Whether this claim is reasonable or not, the public cannot really determine. CCR cannot address the veracity of the claim because that would put attorneys at risk of being accused of improperly disclosing information to the public they were not authorized to disclose, according to a protective order in the al Qahtani’s habeas case.
The judge did not view the actual videotapes, another example of extreme deference toward the national security state. She instead read descriptions the government provided, which were undoubtedly written to ensure the judge was not suspicious or concerned about any of the tapes’ contents.
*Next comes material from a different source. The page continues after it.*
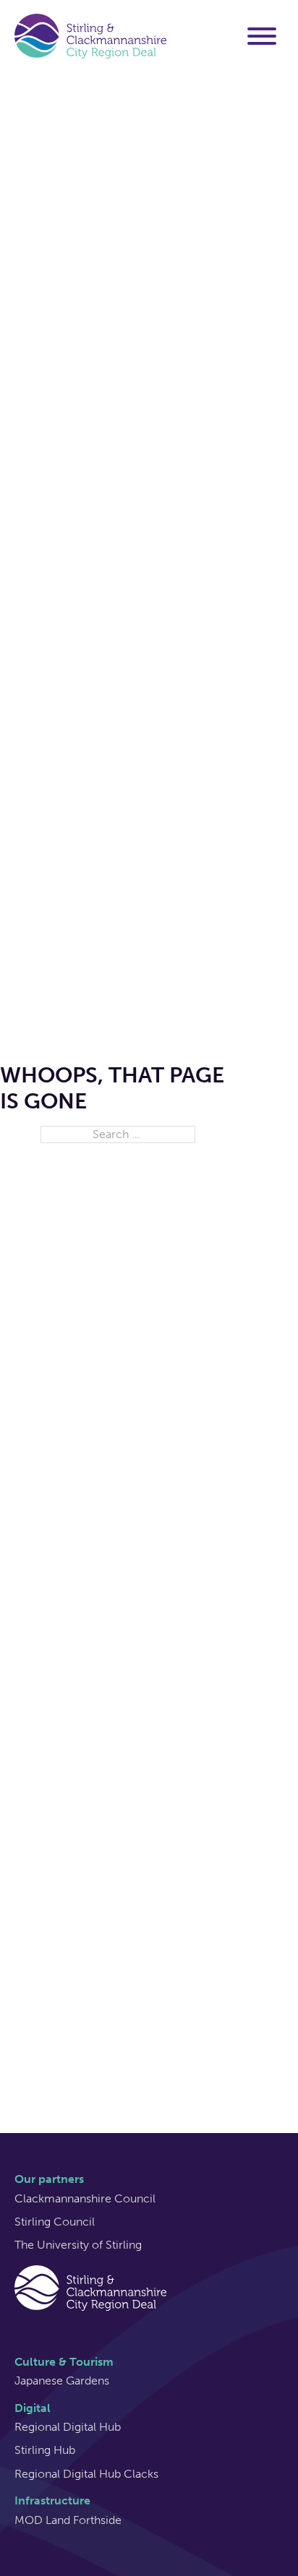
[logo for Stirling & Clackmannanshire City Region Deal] (90, 2286)
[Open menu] (262, 36)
In conclusion, the dynamic of deference by the Judicial Branch toward the Executive Branch does not just mean officials are able to keep evidence of torture secret but any information on national security activities or policies, which may illegal, unethical or questionable. That means so long as the “war on terrorism” is ongoing government can choose to keep whatever it wants secret and the public will not see it—unless someone with a moral conscience like Abu Ghraib whistleblower Joe Darby or Edward Snowden releases the information to the press to inspire debate.